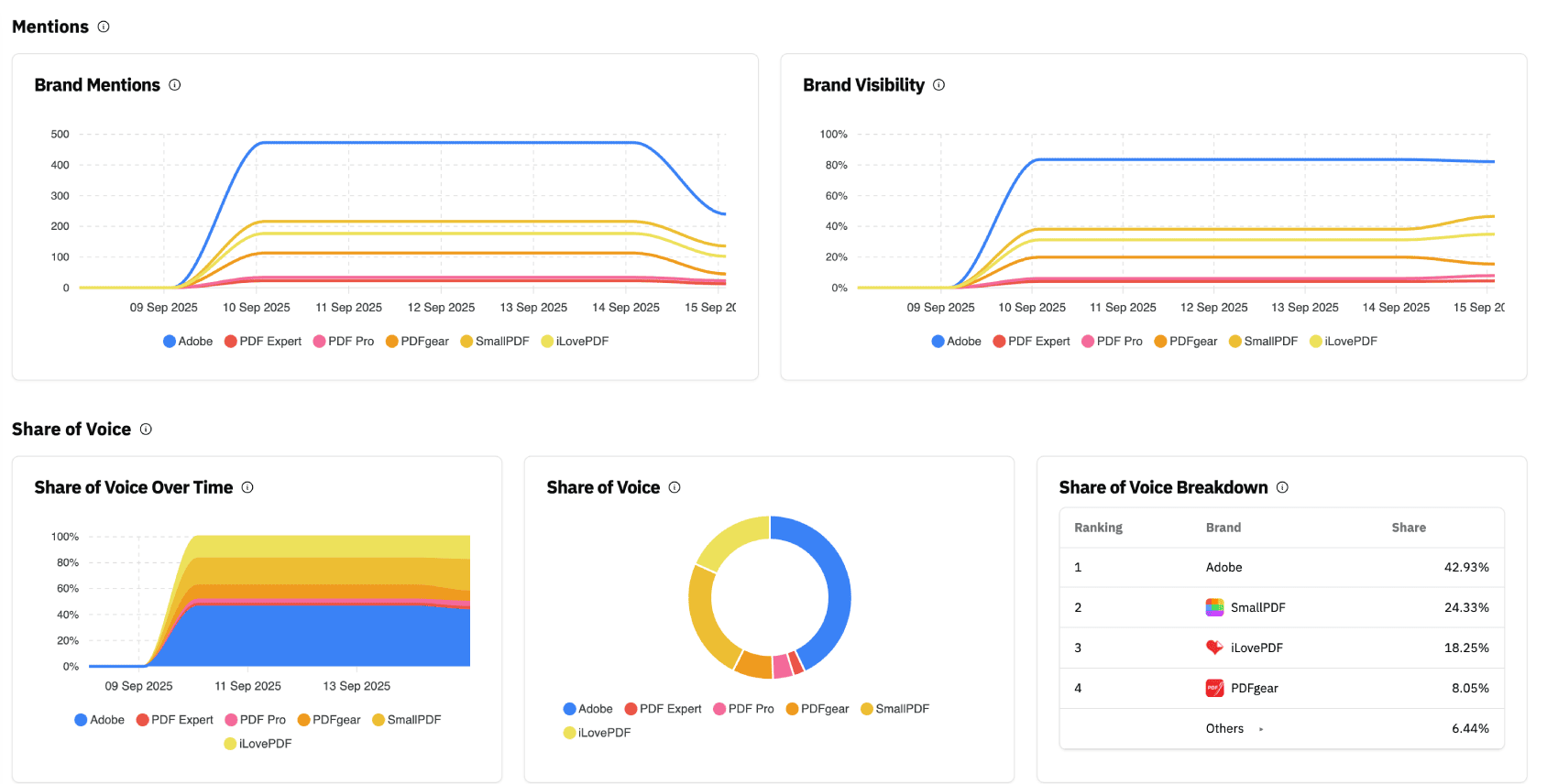Toggle SmallPDF in donut chart legend

894,709
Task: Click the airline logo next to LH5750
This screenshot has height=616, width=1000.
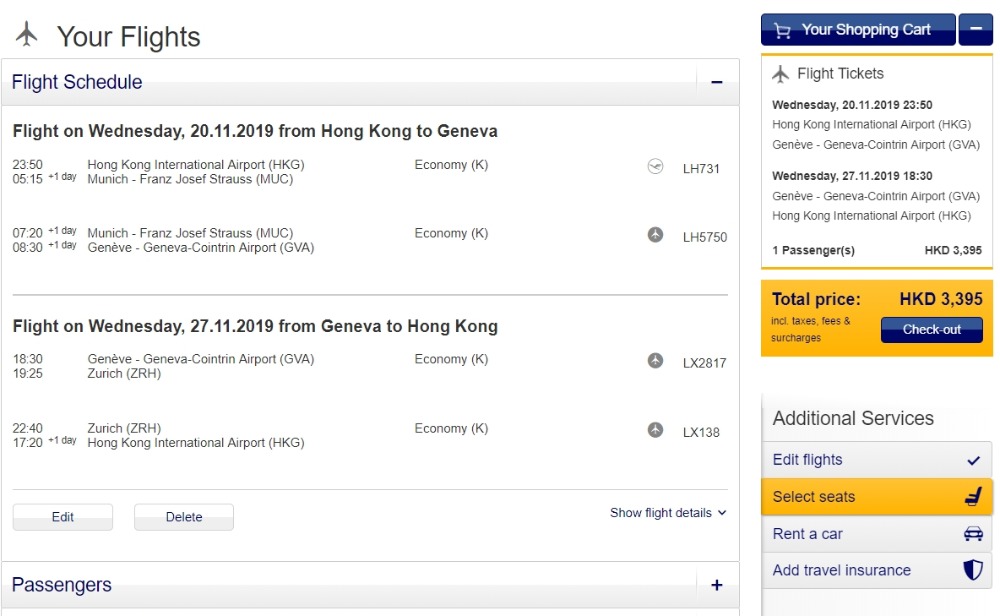Action: 655,235
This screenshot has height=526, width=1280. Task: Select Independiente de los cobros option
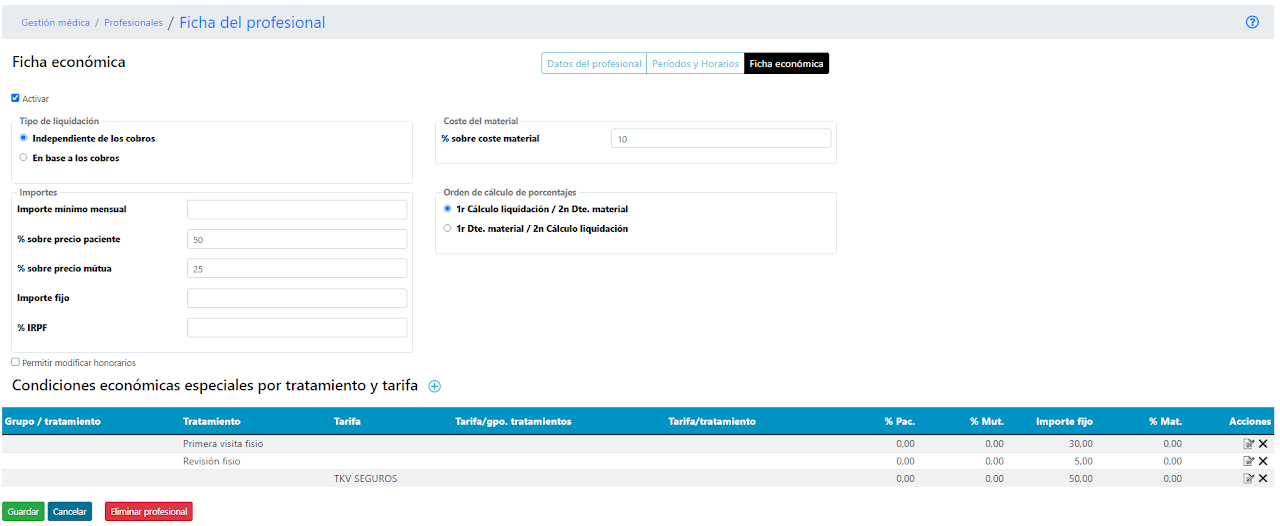[x=23, y=138]
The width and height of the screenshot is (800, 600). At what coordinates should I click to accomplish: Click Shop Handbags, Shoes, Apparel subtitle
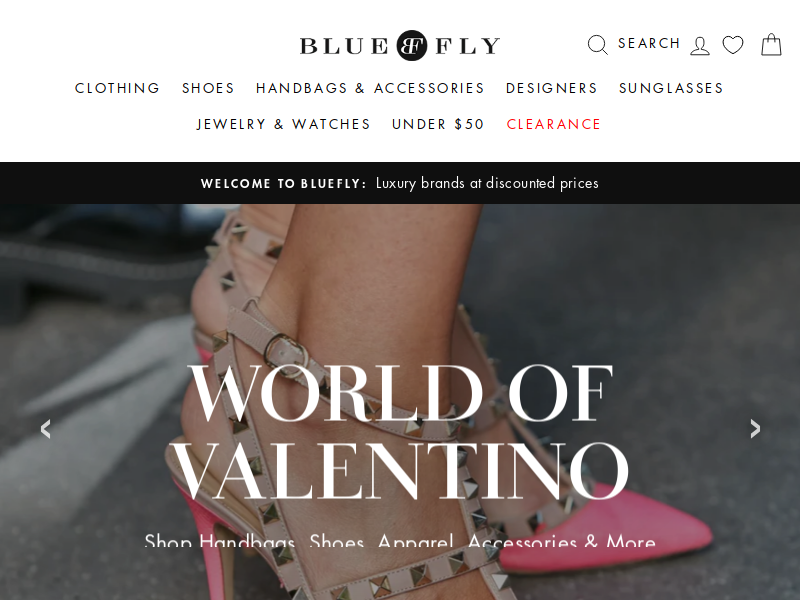400,541
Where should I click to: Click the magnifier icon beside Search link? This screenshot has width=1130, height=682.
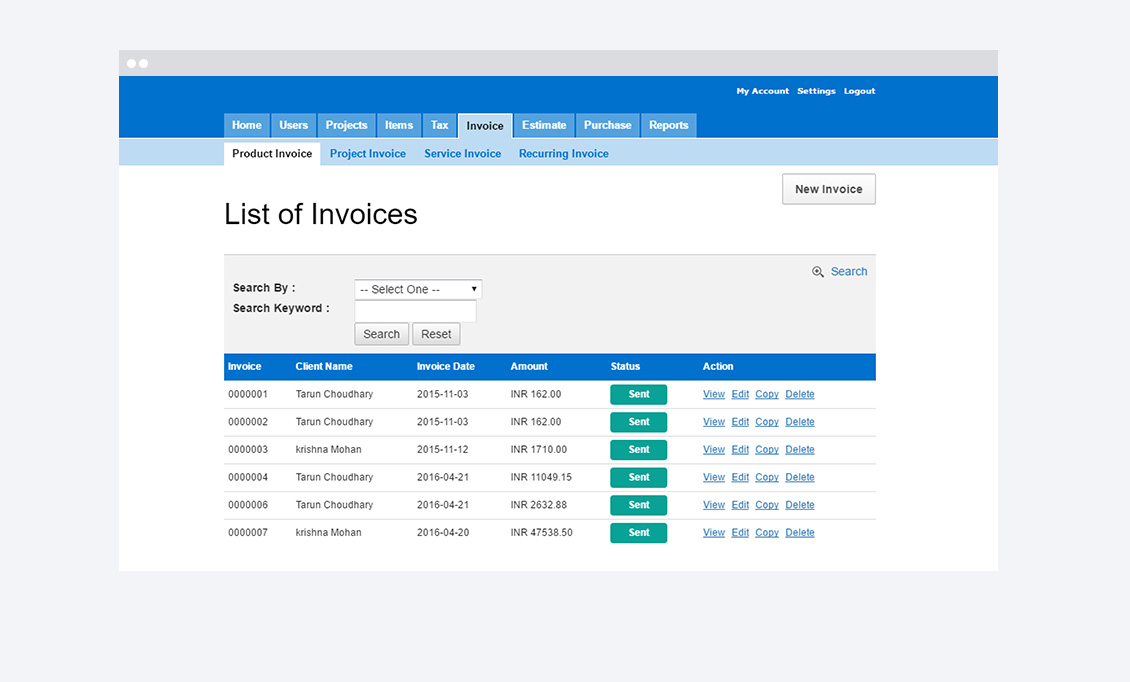(818, 272)
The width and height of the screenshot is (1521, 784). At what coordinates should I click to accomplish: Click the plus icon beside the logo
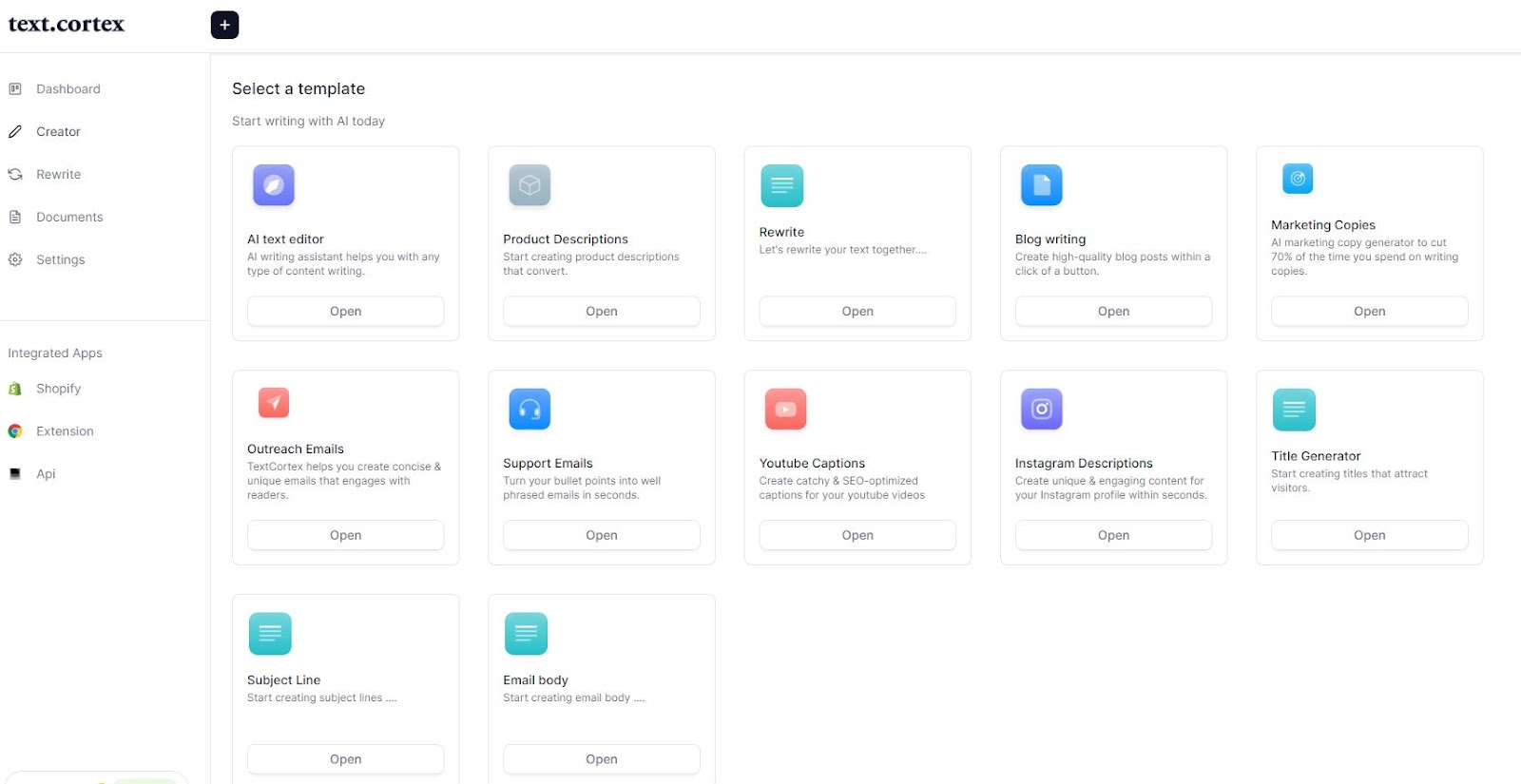[x=224, y=25]
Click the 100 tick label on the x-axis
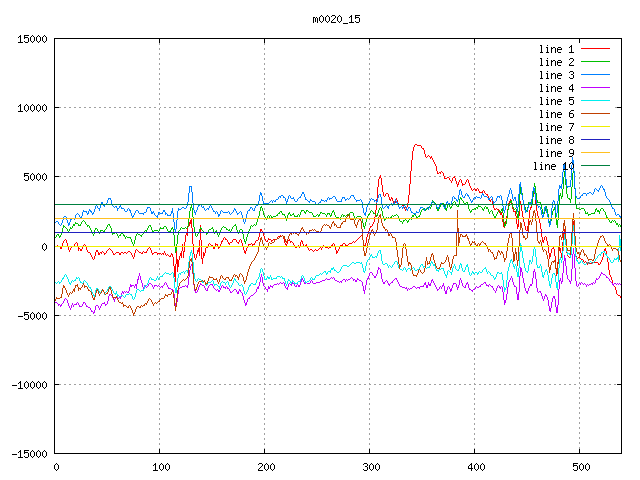The width and height of the screenshot is (640, 480). [160, 467]
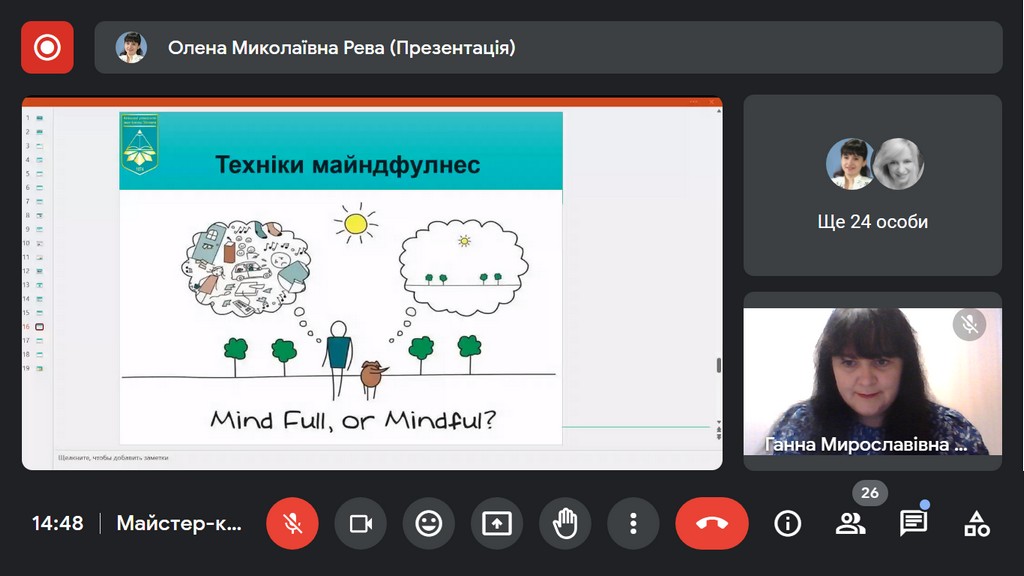Raise your hand in the meeting

(x=565, y=523)
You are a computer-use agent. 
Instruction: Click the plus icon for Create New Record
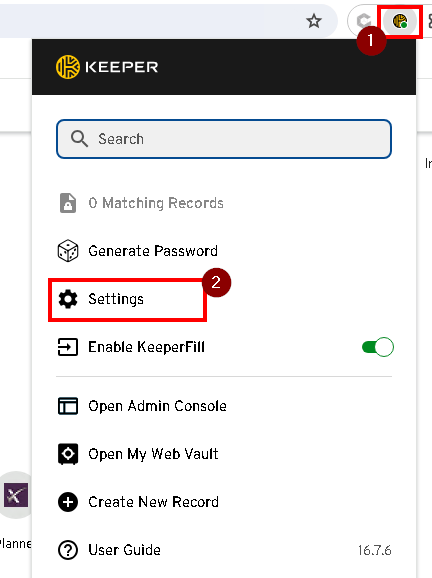point(68,502)
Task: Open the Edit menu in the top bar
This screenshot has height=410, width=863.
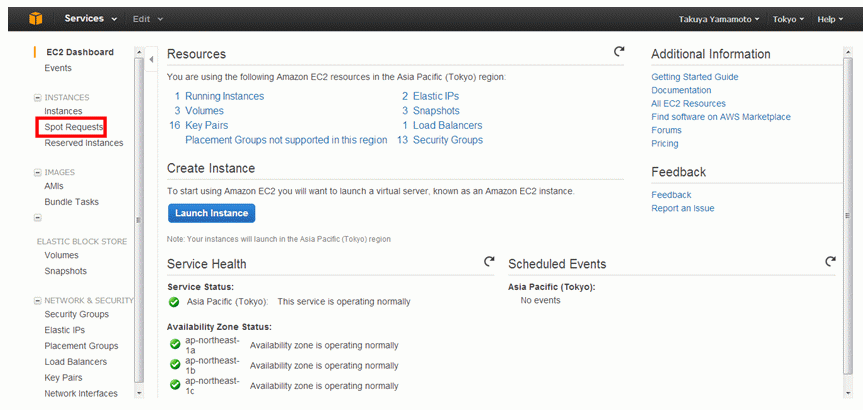Action: pyautogui.click(x=148, y=19)
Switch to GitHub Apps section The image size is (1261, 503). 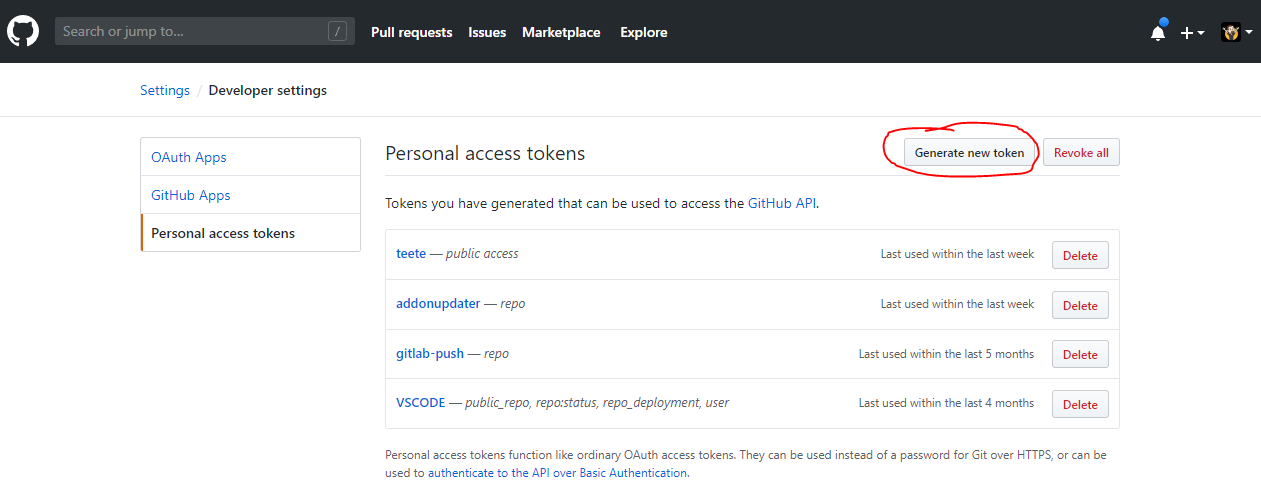pos(191,195)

**ACTIVITY**:
Please output the lines above beginning at the line with "The width and height of the screenshot is (800, 600)." and ending after the line with "Task: Open the Edit menu in the top bar", precisely as written and with no pictures.

**ANSWER TO THIS PROBLEM**:
The width and height of the screenshot is (800, 600). At what coordinates should I click to accomplish: Click Shop Handbags, Shoes, Apparel subtitle
400,541
Where should I click to: Click the magnifier icon beside Search link? This screenshot has width=1130, height=682.
(818, 272)
The width and height of the screenshot is (1521, 784). At what coordinates should I click to accomplish: Click the plus icon beside the logo
[x=224, y=25]
Click the 100 tick label on the x-axis
The width and height of the screenshot is (640, 480). [160, 467]
Raise your hand in the meeting

(x=565, y=523)
You are a computer-use agent. 
Instruction: Click the plus icon for Create New Record
point(68,502)
Task: Open the Edit menu in the top bar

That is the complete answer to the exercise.